High-frequency transverse combustion instabilities of lean-premixed multislit hydrogen-air flames

The present experimental investigation is concerned with combustion dynamics of lean-premixed multislit hydrogen-air flames, with the aim of addressing some of the central technical problems associated with the development of low-emission carbon-free gas turbine combustion technology. To mitigate flashback risk in relatively fast premixed hydrogen flames, we use a multislit injector assembly with a slit width of 1.5 mm, of the same order of magnitude as the characteristic thickness of lean-premixed hydrogen flames. This new perspective on the characteristic nozzle dimension makes it possible to scrutinize the dynamics of multisheet hydrogen flames under extreme conditions. We carry out extensive measurements of self-excited pressure oscillations over a broad range of operating conditions between 30 and 100 kW thermal power. The experimental datasets are analyzed using the acoustic wave decomposition method, low-order thermoacoustic network modeling, and FEM-based three-dimensional Helmholtz simulations. We show that lean-premixed multislit hydrogen flames - unlike the multi-element hydrogen-air flame ensembles considered in our earlier investigations - undergo strong high-frequency pressure oscillations between 3.1 and 3.5 kHz in excess of 25 kPa, originating from the triggering of the first tangential mode of the combustion chamber.

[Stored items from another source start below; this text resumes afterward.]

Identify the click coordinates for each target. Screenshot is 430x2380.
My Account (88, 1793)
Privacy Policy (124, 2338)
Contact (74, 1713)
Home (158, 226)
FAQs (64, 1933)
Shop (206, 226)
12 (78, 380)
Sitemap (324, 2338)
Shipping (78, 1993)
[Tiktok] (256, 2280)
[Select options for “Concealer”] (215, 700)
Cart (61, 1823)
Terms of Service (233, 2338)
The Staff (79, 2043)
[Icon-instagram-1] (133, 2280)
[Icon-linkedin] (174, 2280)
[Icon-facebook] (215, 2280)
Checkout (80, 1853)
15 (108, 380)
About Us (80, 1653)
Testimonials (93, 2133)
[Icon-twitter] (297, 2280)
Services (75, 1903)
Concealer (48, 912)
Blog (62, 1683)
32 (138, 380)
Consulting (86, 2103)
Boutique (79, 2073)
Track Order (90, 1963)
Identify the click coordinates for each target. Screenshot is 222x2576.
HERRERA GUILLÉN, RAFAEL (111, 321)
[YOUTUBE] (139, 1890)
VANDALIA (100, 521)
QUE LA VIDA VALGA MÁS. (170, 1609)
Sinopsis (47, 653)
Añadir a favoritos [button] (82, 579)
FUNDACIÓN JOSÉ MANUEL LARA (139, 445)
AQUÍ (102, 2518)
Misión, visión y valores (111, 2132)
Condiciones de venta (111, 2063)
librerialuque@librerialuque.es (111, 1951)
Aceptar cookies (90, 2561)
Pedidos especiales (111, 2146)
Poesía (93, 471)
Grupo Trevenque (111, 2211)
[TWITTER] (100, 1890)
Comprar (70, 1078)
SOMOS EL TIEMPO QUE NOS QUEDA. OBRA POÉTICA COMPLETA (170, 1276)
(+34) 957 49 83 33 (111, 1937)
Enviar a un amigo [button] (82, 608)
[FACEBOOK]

Whereas the frequency of the first tangential mode is well defined by the square root dependence of adiabatic flame temperature, the magnitude of pressure fluctuations is observed to be intensified exponentially with increasing flame temperature up to 2200 K. We demonstrate that the transverse mode is characterized by high-amplitude spinning modes in the clockwise direction under relatively short combustor length conditions, discontinuously switching to counter-clockwise spinning modes at relatively long combustor length, and eventually transitioning to a moderate standing wave mode at the same resonant frequency. These observations demonstrate the previously unidentified complex modal dynamics induced by lean-premixed multislit hydrogen-air flames of nozzle dimension comparable to the characteristic length scale of the flame. (c) 2021 The Combustion Institute. Published by Elsevier Inc. All rights reserved.

Automated summary

The experimental investigation focuses on the combustion dynamics of lean-premixed multislit hydrogen-air flames, revealing complex modal dynamics under high-frequency pressure oscillations. The study demonstrates that pressure fluctuations intensify exponentially with increasing flame temperature, showcasing previously unidentified dynamics induced by lean-premixed multislit hydrogen-air flames.